Perhaps the saddest aspect of this unacceptable civilian death toll is its counterproductivity, in that it serves as a far greater and more efficient recruiting agent for the forces of terror than any other tool at the terrorists' disposal.
It doesn't help
Sir, - It is not just foreign journalists who consistently fail to distinguish between "occupied" and "disputed" territory in the case of the West Bank, it is foreign governments as well, the EU as main financial sponsor of the Palestinian Authority being the prime example.
Is it not time somebody challenged them to explain why they think their objective of ensuring the creation of a Palestinian state will be achieved by reliance on such deception? ("What 'occupation'?" Ashley Perry, September 3).
Sir, - I wish to comment on the letters in your August 29 issue accusing Rabbi Stephen Wise of "acquiescence in suppressing information" about the Shoah ("Why Yad Vashem is wrong," August 29).
Wise held onto the information he received in August 1942 because Sumner Welles told him the State Department would look into the story. Wise calculated, rightly, that an announcement with the backing of the US government would be far more effective than an announcement by him alone.
Indeed, in December 1942, a declaration by 13 Allied governments appeared on the front page of The New York Times which condemned, for the first time, the German plan to murder all the Jews of Europe.
Furthermore, finger-wagging at the "breakdown of courage and judgment" of the US Jewish leadership is bad history. Jews were far less integrated in US society and immensely less influential in the 1940s than they are today.
Jews rightly feared an anti-Semitic backlash and the charge that they wished US soldiers to fight and die in a war for the Jews. They were as smart and courageous as Jewish leaders today, but their room for maneuver was extremely limited.

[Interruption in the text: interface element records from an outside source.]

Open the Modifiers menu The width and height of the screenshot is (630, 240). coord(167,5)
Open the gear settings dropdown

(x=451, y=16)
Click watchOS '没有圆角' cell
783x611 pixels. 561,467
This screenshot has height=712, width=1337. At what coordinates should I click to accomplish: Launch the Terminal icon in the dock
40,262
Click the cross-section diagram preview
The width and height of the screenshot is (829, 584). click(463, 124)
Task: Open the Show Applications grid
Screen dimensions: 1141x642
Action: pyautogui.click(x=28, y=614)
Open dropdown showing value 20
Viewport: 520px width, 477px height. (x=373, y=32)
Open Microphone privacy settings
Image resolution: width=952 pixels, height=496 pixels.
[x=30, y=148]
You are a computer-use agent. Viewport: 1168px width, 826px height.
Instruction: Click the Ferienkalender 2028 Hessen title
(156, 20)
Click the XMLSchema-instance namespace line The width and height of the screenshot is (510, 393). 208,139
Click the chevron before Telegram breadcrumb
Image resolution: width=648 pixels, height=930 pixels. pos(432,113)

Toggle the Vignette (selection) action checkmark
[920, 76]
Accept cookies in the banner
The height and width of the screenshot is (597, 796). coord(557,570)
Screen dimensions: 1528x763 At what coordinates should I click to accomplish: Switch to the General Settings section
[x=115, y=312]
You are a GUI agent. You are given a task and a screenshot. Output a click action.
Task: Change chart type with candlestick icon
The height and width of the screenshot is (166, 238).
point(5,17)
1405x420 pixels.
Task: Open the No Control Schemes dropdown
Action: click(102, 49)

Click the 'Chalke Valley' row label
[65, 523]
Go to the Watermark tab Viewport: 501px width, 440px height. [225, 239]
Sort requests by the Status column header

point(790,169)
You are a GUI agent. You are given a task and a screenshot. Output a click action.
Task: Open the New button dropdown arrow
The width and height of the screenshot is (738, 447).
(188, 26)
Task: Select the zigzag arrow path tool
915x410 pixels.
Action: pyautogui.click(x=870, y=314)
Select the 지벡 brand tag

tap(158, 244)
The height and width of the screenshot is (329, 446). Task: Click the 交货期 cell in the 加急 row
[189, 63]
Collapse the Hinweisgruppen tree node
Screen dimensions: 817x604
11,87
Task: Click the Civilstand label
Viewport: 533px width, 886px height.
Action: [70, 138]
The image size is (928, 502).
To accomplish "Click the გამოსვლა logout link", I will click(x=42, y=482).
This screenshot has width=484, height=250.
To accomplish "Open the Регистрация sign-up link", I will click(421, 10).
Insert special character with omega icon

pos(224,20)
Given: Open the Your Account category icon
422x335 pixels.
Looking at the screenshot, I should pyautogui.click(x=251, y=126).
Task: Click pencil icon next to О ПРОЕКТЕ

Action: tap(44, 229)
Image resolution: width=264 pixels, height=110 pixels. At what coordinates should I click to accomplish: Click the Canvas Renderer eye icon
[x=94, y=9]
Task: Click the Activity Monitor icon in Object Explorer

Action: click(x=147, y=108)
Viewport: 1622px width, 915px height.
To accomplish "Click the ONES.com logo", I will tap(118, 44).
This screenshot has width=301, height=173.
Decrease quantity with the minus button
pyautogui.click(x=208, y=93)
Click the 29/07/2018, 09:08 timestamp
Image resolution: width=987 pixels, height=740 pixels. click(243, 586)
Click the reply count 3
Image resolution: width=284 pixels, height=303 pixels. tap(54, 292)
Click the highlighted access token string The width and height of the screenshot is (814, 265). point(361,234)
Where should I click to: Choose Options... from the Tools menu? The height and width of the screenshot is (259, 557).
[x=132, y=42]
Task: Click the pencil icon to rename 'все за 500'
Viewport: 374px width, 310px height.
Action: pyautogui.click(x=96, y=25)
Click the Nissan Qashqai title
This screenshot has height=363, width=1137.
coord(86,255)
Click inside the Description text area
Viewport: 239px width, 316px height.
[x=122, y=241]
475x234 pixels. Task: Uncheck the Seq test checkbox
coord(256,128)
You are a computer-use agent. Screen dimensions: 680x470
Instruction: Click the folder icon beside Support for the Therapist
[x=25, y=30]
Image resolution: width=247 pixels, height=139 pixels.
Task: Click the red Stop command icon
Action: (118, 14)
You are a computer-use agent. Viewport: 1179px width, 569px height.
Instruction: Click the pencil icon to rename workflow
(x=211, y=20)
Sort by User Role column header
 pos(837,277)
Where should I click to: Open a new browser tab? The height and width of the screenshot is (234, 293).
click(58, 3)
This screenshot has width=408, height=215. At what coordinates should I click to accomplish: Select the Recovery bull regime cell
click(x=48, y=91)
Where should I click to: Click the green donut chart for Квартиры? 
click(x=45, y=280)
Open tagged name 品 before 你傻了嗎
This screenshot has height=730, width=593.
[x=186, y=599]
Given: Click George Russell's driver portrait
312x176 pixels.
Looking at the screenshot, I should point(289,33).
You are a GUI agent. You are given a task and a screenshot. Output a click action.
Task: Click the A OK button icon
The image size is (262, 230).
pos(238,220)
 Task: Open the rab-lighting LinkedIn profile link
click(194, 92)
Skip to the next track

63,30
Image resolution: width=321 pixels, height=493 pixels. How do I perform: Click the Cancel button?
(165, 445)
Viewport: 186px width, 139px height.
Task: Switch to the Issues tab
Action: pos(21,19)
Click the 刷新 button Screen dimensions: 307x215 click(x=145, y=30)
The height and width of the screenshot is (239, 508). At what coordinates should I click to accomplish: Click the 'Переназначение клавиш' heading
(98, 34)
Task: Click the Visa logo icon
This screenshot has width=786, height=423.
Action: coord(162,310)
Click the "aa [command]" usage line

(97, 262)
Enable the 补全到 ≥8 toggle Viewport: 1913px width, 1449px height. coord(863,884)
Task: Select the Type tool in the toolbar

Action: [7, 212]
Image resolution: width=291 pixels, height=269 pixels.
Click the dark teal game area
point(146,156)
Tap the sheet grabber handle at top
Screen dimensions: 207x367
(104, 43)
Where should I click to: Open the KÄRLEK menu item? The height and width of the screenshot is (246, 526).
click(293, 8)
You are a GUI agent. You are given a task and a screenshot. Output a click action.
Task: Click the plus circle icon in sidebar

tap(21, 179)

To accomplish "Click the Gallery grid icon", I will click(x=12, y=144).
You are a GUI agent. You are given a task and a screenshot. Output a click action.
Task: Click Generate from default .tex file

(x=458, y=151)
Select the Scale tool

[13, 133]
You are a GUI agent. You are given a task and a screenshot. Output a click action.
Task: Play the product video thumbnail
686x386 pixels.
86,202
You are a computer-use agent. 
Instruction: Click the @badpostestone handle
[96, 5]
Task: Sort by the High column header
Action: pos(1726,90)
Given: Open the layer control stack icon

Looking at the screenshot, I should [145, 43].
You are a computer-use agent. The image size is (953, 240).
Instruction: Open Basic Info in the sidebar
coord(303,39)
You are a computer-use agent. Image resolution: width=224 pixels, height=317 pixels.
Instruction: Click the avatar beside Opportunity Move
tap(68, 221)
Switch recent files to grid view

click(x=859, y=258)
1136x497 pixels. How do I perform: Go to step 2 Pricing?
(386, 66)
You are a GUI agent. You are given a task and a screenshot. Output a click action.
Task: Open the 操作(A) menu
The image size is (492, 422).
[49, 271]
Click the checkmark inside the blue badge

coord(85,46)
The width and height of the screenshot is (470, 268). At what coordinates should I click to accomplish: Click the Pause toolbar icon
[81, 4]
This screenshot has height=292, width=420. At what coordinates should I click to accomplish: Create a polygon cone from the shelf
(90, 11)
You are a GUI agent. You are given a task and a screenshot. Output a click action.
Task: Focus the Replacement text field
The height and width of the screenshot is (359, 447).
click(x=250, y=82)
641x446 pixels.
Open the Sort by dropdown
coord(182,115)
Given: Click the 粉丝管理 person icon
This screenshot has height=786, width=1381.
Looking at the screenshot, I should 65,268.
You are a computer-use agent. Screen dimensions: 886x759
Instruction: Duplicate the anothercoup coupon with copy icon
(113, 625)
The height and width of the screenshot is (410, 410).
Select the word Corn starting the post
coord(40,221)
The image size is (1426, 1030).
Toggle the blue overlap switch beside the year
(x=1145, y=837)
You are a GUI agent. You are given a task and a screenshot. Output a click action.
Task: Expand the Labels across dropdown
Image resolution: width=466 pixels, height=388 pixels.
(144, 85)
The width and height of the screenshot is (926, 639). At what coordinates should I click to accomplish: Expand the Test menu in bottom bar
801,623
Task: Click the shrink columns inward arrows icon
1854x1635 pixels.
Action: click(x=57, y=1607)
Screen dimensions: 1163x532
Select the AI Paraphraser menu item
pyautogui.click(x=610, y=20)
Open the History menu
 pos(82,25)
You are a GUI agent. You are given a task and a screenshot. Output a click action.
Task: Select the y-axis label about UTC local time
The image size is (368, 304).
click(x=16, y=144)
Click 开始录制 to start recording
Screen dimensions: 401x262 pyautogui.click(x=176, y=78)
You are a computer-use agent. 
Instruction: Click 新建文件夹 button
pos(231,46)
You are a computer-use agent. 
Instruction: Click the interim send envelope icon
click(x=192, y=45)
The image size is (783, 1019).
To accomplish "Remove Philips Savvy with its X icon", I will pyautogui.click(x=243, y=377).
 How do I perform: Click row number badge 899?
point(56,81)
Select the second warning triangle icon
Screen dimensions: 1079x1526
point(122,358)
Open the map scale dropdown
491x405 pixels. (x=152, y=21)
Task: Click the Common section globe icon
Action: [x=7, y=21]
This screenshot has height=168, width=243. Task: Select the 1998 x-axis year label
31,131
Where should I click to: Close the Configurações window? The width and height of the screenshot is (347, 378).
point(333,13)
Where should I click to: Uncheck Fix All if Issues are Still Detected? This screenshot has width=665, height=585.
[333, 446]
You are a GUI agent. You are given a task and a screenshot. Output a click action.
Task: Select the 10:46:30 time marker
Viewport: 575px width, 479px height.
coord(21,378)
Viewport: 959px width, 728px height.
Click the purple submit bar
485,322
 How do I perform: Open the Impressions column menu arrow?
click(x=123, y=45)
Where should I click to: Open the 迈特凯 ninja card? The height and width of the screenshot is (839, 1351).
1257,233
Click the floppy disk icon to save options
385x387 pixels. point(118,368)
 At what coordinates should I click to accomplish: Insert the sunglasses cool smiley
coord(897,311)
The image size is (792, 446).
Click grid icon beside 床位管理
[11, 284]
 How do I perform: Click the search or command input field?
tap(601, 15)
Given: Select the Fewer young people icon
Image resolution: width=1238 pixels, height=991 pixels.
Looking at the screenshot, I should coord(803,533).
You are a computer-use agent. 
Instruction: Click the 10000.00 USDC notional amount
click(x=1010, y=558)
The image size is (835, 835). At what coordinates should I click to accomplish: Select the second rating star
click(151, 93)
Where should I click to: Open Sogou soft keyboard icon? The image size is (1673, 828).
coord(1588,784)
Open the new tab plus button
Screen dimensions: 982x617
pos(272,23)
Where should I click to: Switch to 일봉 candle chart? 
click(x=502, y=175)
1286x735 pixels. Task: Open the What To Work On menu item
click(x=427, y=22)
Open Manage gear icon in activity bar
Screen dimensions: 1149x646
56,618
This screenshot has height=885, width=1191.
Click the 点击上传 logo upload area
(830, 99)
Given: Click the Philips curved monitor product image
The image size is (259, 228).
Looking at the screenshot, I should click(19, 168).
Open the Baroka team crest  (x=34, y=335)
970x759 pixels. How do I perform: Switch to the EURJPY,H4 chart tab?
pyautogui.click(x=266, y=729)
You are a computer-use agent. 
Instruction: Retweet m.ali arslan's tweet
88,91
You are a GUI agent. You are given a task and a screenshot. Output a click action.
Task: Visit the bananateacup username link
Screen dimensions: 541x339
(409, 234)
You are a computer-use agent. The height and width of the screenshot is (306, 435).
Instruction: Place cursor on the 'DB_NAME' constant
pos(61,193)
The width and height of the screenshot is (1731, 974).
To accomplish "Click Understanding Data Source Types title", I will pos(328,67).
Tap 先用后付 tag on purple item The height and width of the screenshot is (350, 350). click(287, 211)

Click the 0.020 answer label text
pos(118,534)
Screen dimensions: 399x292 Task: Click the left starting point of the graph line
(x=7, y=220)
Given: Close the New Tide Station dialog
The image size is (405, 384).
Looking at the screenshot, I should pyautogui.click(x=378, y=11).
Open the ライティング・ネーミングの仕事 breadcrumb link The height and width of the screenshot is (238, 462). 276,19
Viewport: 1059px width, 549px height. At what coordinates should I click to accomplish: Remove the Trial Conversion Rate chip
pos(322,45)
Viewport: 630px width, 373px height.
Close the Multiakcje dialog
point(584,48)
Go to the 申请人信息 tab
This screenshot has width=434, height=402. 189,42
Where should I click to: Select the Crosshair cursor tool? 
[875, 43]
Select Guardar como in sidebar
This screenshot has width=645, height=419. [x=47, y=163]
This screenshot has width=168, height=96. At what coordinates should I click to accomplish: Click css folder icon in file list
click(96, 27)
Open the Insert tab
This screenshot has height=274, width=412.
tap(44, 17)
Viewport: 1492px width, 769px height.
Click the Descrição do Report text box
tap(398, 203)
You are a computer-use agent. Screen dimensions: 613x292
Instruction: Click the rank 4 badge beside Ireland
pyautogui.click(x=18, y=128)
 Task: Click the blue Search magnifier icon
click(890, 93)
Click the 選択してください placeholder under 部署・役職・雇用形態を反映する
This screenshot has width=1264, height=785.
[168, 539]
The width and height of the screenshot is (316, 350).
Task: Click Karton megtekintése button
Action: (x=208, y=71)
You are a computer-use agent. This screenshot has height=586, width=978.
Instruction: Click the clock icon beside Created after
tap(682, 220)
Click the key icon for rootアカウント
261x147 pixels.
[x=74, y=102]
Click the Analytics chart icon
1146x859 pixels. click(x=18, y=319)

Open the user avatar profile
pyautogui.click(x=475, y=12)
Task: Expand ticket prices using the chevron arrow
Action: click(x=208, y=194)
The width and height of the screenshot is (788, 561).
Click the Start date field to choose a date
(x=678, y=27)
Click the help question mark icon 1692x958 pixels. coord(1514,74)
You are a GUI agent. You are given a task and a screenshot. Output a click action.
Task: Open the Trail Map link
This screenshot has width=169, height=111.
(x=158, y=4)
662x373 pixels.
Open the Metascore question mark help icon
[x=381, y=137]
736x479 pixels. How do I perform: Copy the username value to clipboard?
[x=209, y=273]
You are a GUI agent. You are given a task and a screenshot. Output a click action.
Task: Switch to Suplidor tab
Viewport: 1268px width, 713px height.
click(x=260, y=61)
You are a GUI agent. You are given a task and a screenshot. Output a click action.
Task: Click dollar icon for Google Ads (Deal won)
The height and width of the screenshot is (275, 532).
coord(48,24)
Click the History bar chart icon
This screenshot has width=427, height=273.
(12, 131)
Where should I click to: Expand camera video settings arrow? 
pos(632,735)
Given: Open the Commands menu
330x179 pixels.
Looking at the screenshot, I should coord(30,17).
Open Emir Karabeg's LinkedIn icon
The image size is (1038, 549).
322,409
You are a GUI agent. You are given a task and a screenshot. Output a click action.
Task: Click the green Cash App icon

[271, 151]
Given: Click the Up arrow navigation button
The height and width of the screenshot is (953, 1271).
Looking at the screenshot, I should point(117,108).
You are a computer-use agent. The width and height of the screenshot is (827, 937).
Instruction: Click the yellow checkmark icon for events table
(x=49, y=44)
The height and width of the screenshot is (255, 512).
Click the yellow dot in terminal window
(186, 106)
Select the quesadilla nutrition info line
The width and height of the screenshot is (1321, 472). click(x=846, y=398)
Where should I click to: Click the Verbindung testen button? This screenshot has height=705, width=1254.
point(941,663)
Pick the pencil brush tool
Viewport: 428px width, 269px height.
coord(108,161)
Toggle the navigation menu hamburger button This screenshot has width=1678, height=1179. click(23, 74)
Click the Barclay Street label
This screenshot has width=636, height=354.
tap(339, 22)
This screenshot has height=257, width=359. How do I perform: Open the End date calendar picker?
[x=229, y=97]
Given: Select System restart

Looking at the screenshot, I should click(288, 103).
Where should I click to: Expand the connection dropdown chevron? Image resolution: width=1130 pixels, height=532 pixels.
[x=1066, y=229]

Professor Emeritus Department of History University of Toronto
Why be populist?
Sir, - Re "The rescuers must get their due" (Letters, August 29): It is not my intention to get into a discussion of what was and wasn't said at the meeting between Prof. Wyman and myself some two months ago; it is enough to say that the quotes from what I said are incorrect.
I received Prof. Wyman, Dr. Kook, Mrs. Kook and Dr. Medoff, at their request, to exchange views on the Bergson (Hillel Kook) Group and Yad Vashem. I expected that we could discuss these issues on the level of historical
erudition that is Yad Vashem's approach,
taking into account the variety of venues in which Yad Vashem is active.
It is unfortunate that Prof. Wyman has chosen a populist approach argued through the press rather than treating the issue like the serious scholar he is.
PROF. DAN MICHMAN
Thanks to Tehilla
Sir, - Barbara Sofer's excellent "Toward self-realization - and contribution" (UpFront, August 29) describing the Nefesh B'Nefesh aliya movement was heartwarming and enlightening. The success of this organization was reinforced this week by an agreement with the Jewish Agency that essentially gave Nefesh B'Nefesh prime responsibility for encouraging and processing olim from North America.
This outstanding achievement should not allow us to forget the efforts of Tehilla, the voluntary North American aliya organization. For 25 years, with minimal support from official agencies and with a bare subsistence budget, Tehilla has encouraged and assisted thousands of North American Jews to make their homes in Israel.
Founded by Yosske Shapira, former head of Bnei Akiva, Tehilla was based on the concept that North America was the greatest reservoir of potential, motivated olim who could contribute to Israel's growth and development. Indeed, many of the communities into which today's Nefesh B'Nefesh olim are being welcomed and integrated were established by Tehilla olim.
Nefesh B'Nefesh is the fulfillment of the dream kept alive by Tehilla.